Our Brand Is Crisis Is Not a Victory for Women in Film

Our Brand Is Crisis premiered at TIFF last Friday. The film received buzz because it stars Sandra Bullock as political strategist Jane Bodine in a part that was originally meant for George Clooney. The fact that Bullock was awarded this role has been hailed by many, including Clooney and Bullock, as a step forward for Hollywood. This film, however, inspires the critical viewer to realize we should not merely concern ourselves with the size and number of roles female performers receive, but with the messages their characters promote.

The film starts out promisingly enough by allowing Jane to be a complicated and flawed person. In a world where women are often relegated to playing the hero’s two-dimensional love interest with good hair, that much is a welcome change. Jane is an accomplished political strategist with a history of alcoholism and depression. She is also addicted to winning. Having retired from running campaigns to focus on her mental wellbeing, Jane is lured back by the prospect of going toe-to-toe with her nemesis Pat Candy (Billy Bob Thornton), who is working for the Bolivian presidential election’s leading candidate. Jane knows the decision is a poor one for her recovery, and she also dislikes the macho, ultra conservative candidate she has to represent. Still, the allure of beating a long-time rival proves too much to resist.

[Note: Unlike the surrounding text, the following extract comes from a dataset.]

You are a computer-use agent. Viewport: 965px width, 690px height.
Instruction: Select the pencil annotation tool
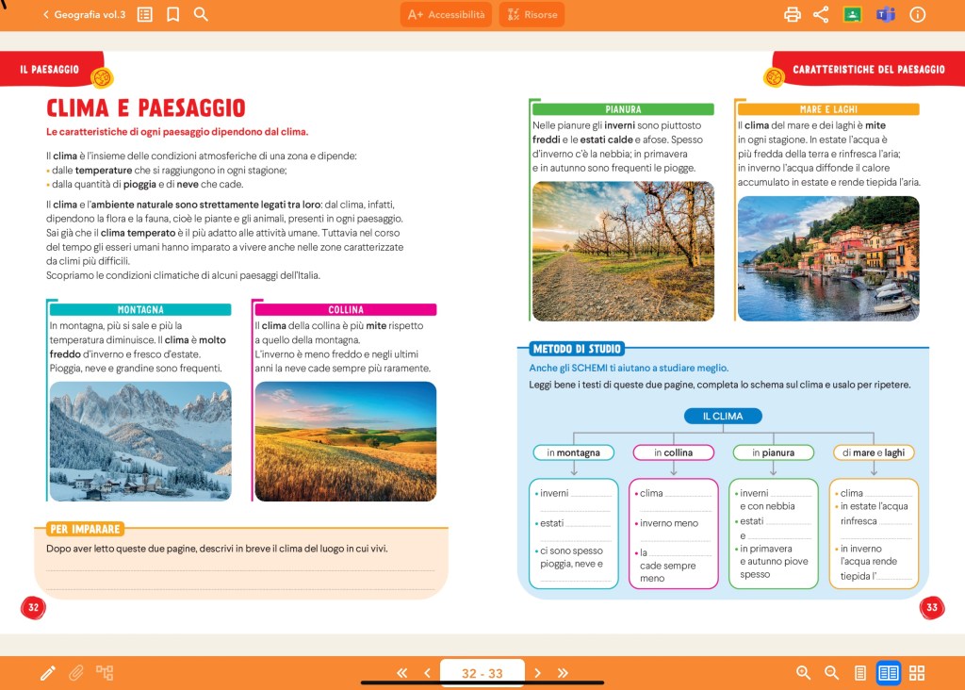click(x=48, y=672)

When Jane arrives in Bolivia, she knows nothing about the country and does not even speak Spanish, but what she does know is how to beat other people in a presidential race. She encourages her candidate to cry on camera to look more sympathetic, hires an investigator to drag up dirt about his opponents, and crafts a campaign that manipulates voters with fear. Jane’s tactics are underhanded, but they work. At first, she’s like an evil Olivia Pope.

If Our Brand Is Crisis were simply the portrait of a highly competitive person willing to back an amoral liar who neglects the needs of Bolivia’s indigenous people, it could be an interesting movie. Male performers portray characters whose questionable motives guide them all the time. I adore the idea of an actress playing a truly unlikeable character I can root against in a film that identifies the dangers political spin doctors pose to society.

Unfortunately, Crisis takes a promising portrait of a power-hungry woman engineering disastrous election results, and turns it into something we truly do not need any more of, a white saviour story. With little explanation, Jane experiences an improbable change of heart. She feels so moved by witnessing the very misery she herself helped inflict on the Bolivian people that, before we know it, she abandons her job to become a community organizer in Latin America.

This is a film that expects its audience to believe a white American woman who is not from Bolivia and does not even speak Spanish has what it takes to play a meaningful role in uplifting the Bolivian people. It’s a film that, furthermore, endorses a white saviour role as its protagonist’s true calling. Yes, it gives a leading role to a woman in a climate where those are still too rare, but this racially and culturally tone-deaf message disqualifies this picture from constituting a meaningful victory for women.

Furthermore, the white saviour role is one of the few leading roles women have received no shortage of in Hollywood. Remember Michelle Pfeiffer as an inner-city schoolteacher in Dangerous Minds? Or Sandra Bullock herself in her Oscar-winning turn in The Blind Side? The white woman who saves people of colour is a condescending and racist trope that should have been retired years ago. That’s why this much-hyped film is so very disappointing to people who do wish female performers could receive more and better leading roles – roles that say something new and important about the world that does not patronize people of colour.

Ultimately, movies like Our Brand Is Crisis cannot truly empower female performers if they do so by suggesting under-qualified white people can somehow solve everyone else’s problems. Any intersectional feminist worth her salt knows it is not worth uplifting a white actress at the cost of perpetuating racist themes about how ignorant white folks can save people of colour.